White is black - If black is white, then white must inevitably be black unless one wants to be illogical about things.

We shouldn’t allow our logic to be swayed by, for example, the fact that if we painted all the road markings the colour generally known as black instead of the colour generally known as white, there would be utter chaos and carnage.

Pig muck doesn’t stink - Indeed, none of the ordure produced by any member of the animal kingdom stinks. The same goes for rotting fish, gangrene, a big barrel of tramps’ socks marinated in out-of-date sauerkraut or anything else we traditionally think of as stinking.

There is no such thing as a stink. All smells come to us via hairs in our noses which are connected to our brains, and how we respond to the signals from those hairs is entirely arbitrary and conditioned by our own prejudices.

That’s why there’s no difference between using a £100-per-bottle brand of aftershave or perfume and giving ourselves a rub with half a dead rat kept in the airing cupboard for a fortnight.

When an 83-year-old dementia sufferer with a leg injury has to lie in agony for two and a half hours on a freezing Swindon pavement before an ambulance arrives, it does not mean there’s anything wrong with the ambulance service.

It certainly doesn’t mean that the dedicated frontline staff of the ambulance service are in any way overwhelmed, that the service is underfunded or that the management should in any way feel ashamed over their deafening silence regarding that underfunding.

If there’s a crisis, it’s our fault for being ill. The management – like their political masters – thoroughly deserve their massive salaries.

There is absolutely no connection between the financial strangulation of police forces and the recent 46 per cent increase in housebreaking across Wiltshire.

Indeed, the increase in recorded housebreaking is probably a good thing, as it indicates people are more confident that their reports will produce effective action.

Anybody who says they reported such a crime, only to be told there was nobody available to investigate it and that they should gather evidence themselves, is hallucinating.

We have never been safer.

I’m so proud of my insights that I shared them with a few of my nearest and dearest.

Unfortunately, doing so led to a slight difference of opinion.

I reckon I have a great future ahead in a senior role with some tax-funded public service.

They, on the other hand, believe I’ve suffered a catastrophic breakdown.

I disagree. There’s no such thing as a catastrophic breakdown.

That’s why it’s perfectly okay to close mental health care facilities.

Let me plant this in your mind

BY the end of the decade, according to a story we ran the other day, all train toilets must have retention tanks.

I don’t know about you, but I was stunned to learn that many train toilets still flush directly on to tracks, just as they did 50 or 100 or more years ago.

Apparently the change in the way things are disposed of is due to improvements in railway infrastructure.

Perhaps somebody with more knowledge of these matters could let me know how attaching a tank to a lavvy in a carriage has anything to with railway infrastructure.

Surely any train operator, anywhere in the world, has had the ability to attach such tanks for decades – provided they were willing to spend a little extra money.

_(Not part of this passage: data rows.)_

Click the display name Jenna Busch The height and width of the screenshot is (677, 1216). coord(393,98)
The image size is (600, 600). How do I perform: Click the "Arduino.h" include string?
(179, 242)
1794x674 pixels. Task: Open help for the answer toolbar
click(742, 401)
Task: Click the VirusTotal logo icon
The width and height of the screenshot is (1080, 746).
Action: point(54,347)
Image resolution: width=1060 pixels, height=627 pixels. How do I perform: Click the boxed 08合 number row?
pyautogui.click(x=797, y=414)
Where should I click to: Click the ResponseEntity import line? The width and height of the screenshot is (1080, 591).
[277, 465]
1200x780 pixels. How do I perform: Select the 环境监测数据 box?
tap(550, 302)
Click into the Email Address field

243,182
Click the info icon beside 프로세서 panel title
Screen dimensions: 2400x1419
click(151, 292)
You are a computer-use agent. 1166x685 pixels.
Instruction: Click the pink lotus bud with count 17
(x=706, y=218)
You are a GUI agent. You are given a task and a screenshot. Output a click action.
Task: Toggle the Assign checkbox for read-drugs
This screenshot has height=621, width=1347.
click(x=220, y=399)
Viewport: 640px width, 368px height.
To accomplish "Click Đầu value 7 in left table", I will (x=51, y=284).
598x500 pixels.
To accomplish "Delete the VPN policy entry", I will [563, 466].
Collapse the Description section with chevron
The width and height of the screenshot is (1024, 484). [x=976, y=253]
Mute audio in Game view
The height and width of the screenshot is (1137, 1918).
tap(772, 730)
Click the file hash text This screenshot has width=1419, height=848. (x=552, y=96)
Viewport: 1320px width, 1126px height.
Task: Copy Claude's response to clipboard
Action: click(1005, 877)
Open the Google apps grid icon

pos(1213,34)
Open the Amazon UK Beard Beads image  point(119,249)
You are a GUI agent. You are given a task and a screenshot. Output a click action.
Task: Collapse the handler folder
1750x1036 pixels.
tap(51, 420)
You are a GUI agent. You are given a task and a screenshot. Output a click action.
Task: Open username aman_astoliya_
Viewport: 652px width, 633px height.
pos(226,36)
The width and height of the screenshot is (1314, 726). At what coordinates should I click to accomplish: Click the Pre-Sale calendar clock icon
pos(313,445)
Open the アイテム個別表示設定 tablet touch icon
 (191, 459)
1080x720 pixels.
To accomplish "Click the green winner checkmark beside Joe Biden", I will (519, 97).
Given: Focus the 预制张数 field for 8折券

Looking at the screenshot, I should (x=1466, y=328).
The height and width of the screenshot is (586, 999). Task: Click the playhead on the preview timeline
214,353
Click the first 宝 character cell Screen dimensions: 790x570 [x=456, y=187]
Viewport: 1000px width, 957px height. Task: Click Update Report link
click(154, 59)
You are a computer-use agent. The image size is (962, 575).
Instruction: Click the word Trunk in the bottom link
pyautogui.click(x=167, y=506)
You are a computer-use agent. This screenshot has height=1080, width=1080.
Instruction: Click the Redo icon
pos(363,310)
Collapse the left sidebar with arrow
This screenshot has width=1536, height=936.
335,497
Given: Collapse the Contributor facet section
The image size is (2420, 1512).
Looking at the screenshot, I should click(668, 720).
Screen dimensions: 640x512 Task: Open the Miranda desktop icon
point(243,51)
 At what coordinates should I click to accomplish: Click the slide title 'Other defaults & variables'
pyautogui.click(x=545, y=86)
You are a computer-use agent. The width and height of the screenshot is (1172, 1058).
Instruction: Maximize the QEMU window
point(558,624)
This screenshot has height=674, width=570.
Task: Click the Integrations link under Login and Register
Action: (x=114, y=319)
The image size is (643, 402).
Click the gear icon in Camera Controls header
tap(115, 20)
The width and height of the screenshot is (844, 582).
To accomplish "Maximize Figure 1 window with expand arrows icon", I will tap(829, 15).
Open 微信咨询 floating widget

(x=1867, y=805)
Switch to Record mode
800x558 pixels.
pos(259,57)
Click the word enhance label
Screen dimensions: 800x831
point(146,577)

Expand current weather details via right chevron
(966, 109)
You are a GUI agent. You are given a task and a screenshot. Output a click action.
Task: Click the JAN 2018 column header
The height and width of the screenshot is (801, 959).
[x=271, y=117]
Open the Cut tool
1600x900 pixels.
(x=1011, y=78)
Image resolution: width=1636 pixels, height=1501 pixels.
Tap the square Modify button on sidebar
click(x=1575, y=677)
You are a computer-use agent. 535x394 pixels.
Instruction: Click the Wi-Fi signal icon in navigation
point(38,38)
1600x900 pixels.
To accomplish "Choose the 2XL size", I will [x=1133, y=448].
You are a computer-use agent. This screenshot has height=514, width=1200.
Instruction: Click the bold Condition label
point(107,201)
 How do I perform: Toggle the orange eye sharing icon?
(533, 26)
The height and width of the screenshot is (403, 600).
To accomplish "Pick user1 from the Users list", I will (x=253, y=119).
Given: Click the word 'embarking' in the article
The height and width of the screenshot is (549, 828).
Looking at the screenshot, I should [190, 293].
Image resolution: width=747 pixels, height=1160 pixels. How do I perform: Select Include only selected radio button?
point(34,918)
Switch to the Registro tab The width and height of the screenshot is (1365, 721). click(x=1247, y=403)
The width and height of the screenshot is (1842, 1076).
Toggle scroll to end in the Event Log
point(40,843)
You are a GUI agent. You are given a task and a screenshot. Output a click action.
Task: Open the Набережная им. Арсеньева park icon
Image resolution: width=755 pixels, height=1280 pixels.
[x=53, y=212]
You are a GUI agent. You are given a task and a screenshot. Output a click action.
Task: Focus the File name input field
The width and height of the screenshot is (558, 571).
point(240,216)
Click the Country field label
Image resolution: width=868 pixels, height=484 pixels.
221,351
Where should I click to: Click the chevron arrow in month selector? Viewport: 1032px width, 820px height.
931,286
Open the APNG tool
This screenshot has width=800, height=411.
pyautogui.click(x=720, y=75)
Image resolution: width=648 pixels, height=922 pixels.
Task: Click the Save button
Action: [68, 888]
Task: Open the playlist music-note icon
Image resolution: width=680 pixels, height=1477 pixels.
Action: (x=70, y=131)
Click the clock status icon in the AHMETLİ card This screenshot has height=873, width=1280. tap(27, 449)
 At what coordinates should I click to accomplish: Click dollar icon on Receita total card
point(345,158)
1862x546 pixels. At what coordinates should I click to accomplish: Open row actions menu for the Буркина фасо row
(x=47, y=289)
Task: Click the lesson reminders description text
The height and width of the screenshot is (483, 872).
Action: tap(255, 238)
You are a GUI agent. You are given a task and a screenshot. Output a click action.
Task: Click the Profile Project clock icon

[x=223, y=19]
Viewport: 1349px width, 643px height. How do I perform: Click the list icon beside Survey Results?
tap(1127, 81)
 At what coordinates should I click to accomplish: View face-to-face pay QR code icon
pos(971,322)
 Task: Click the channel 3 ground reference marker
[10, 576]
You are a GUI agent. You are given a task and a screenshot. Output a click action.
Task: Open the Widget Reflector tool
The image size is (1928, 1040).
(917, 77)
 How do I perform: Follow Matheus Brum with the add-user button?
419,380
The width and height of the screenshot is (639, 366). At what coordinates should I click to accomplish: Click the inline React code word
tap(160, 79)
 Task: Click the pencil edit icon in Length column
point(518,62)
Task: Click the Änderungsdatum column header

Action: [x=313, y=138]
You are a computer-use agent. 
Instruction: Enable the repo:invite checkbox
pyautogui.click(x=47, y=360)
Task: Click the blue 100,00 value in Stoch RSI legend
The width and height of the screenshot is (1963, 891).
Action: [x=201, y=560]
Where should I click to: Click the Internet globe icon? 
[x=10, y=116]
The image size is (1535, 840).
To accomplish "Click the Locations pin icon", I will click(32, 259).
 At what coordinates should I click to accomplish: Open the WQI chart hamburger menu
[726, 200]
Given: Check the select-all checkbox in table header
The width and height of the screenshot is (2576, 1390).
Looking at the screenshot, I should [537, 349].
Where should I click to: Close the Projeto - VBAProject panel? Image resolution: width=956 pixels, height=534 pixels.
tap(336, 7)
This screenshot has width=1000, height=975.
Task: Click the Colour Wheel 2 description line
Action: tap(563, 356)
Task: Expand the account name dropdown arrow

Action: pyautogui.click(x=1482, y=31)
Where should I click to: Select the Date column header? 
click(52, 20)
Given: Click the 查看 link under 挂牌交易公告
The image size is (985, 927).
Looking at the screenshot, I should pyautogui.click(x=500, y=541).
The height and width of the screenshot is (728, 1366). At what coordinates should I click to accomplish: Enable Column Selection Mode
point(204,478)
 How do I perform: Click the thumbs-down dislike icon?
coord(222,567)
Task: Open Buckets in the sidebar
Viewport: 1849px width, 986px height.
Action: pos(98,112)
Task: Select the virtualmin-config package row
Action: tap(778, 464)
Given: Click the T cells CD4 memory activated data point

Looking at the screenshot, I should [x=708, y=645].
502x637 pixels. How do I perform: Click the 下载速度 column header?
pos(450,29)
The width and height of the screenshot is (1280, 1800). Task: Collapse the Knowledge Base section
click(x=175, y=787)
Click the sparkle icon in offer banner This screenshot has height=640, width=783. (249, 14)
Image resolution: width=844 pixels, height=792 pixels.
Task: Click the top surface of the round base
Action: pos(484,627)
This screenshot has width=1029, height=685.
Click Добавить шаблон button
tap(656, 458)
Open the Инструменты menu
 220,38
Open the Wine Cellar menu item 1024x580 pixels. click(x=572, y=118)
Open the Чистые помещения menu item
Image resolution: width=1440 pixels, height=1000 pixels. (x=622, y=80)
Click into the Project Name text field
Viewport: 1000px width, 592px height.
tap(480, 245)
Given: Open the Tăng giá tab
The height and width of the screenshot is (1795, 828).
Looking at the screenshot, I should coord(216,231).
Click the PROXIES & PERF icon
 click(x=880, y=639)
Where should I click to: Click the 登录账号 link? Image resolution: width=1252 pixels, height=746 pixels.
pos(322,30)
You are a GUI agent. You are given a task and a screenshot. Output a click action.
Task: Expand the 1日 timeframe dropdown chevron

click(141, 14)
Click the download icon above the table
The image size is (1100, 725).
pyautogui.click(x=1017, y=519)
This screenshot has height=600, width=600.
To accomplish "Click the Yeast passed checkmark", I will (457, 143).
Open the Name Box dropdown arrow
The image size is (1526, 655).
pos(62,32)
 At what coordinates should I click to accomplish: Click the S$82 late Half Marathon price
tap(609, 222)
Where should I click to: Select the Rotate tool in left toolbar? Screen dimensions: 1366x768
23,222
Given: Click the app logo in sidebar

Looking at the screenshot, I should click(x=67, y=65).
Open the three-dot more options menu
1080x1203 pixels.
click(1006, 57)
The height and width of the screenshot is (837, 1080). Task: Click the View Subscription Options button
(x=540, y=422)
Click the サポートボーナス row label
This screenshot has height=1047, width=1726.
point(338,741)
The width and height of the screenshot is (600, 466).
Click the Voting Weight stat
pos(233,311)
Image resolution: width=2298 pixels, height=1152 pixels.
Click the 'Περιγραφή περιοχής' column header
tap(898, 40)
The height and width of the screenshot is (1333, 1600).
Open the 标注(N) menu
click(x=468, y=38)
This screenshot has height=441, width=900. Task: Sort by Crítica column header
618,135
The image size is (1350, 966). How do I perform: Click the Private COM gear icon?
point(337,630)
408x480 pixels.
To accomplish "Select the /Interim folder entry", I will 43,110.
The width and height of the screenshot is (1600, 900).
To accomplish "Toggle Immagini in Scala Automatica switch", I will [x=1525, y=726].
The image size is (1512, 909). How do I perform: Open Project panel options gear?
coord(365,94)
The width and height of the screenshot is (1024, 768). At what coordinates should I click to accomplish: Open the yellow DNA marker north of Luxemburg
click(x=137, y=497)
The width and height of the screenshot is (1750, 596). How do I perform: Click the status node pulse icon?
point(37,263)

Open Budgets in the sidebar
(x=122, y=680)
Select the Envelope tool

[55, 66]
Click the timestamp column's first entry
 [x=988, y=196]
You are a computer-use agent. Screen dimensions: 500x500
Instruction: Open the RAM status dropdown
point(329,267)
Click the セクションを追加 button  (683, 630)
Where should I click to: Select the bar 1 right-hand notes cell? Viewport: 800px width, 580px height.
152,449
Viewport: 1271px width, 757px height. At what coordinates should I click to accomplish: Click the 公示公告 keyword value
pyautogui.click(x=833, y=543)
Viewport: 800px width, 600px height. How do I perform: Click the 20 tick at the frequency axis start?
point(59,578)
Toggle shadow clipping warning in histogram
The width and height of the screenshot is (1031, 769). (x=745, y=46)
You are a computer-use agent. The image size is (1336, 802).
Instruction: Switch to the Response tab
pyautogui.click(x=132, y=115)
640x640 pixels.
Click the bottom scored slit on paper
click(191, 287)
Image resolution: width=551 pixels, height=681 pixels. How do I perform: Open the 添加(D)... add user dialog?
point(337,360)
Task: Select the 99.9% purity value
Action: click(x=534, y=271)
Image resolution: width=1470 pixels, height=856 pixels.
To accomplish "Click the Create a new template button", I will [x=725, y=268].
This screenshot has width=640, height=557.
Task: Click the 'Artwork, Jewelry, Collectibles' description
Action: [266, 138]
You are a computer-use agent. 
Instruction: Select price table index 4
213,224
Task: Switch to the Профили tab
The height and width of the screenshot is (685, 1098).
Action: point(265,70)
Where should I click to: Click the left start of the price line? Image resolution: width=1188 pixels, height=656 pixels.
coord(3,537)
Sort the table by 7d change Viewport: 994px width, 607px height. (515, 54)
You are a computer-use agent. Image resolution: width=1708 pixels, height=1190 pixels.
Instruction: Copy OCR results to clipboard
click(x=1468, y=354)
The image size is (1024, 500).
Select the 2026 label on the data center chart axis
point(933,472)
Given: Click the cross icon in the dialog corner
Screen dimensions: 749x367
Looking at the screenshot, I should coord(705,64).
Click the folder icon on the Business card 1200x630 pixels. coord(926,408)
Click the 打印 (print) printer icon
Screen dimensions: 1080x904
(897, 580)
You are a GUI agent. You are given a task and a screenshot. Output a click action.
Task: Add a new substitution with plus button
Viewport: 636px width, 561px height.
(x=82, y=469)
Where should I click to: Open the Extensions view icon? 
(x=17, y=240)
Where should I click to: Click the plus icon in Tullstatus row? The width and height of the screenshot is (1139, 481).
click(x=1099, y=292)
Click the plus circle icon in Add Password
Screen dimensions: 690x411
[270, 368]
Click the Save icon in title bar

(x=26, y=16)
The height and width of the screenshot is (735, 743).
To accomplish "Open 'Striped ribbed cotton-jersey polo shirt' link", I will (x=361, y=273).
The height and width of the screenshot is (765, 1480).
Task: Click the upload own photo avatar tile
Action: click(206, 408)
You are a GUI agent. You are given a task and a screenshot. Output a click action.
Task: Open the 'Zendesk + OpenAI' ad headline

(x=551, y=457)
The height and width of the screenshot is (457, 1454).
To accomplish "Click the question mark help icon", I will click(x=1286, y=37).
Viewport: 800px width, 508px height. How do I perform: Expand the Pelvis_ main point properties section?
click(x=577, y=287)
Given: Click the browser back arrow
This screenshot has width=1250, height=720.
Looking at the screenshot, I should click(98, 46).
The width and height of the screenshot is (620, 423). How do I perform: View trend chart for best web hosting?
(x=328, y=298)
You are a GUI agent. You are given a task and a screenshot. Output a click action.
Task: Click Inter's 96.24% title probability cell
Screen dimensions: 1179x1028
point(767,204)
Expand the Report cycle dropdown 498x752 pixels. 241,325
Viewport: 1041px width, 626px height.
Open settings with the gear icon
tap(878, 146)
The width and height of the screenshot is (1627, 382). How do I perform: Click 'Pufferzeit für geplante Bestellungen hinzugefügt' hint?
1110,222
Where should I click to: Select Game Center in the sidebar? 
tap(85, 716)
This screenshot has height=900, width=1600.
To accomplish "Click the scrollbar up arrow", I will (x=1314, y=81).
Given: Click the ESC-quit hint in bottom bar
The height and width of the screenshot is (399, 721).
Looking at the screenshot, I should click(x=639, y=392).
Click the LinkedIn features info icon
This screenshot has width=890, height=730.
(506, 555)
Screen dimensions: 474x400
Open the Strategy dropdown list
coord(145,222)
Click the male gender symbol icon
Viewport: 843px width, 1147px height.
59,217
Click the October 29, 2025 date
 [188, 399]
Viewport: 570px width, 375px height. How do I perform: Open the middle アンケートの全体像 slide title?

If installing waste tanks rather than dumping waste was such rocket science, we’d all be terrified to drive behind a caravan or motorhome in case one of the occupants was caught short and we ended up having to buy new windscreen wipers.

On a personal note, the story reminded me of something I was once told by my granddad, an old track-layer.

“If a railwayman ever offers you some tomatoes,” he said, “make sure to ask where he found the plant.”

  • A TEACHING assistant, as you’ll probably be aware, admitted kissing and flirting with a 17-year-old student at a Swindon special needs school.

She admitted being in a position of trust and intentionally touching a boy aged under 18, and that the touching was sexual. Her victim reported being too scared to tell other teachers, and that in his distress at the situation he stepped into roads several times.

The teaching assistant walked free with a suspended sentence, 80 hours of unpaid work and 30 rehabilitation days with the probation service.

It’s nice to know our courts and lawmakers take such matters seriously.

I’m sure that’ll be an immense deterrent to others tempted to behave in a similar way.